I'd say yes to (1) as far as it goes and no to (2).

Although I value individual autonomy and admire JS Mill no end, I think Marx goes overboard in making autonomy the centerpiece of his critique of capitalism. He's not a liberal, of course, but he does this anyway. I think he improperly neglects/rejects justice and other values.

I'm not sure my views about potential moral basis for a critique of capitalism, or Marx's implicit moral views either, are directly relevant to either of our assessments of Marx's explanatory theories.

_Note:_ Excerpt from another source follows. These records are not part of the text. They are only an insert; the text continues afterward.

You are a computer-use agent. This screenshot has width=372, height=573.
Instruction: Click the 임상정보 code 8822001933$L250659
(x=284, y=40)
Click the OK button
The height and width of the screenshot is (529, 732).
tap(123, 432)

The kind of liberal I am is not not who insists on the absolute priority of liberty in the manner of Rawls. As I have repeated explained, I am a political liberal, which means I believe in competitive elections, universal suffrage, and extensive social and political liberties as a matter of law; also a philosophical liberal, in that I think that the state should remain as neutral as possible in its policymaking between competing conceptions of the good life. None of these views commit to saying that the specter of individual liberty should silence all competing values or trump equality of opportunity or material equality (for example).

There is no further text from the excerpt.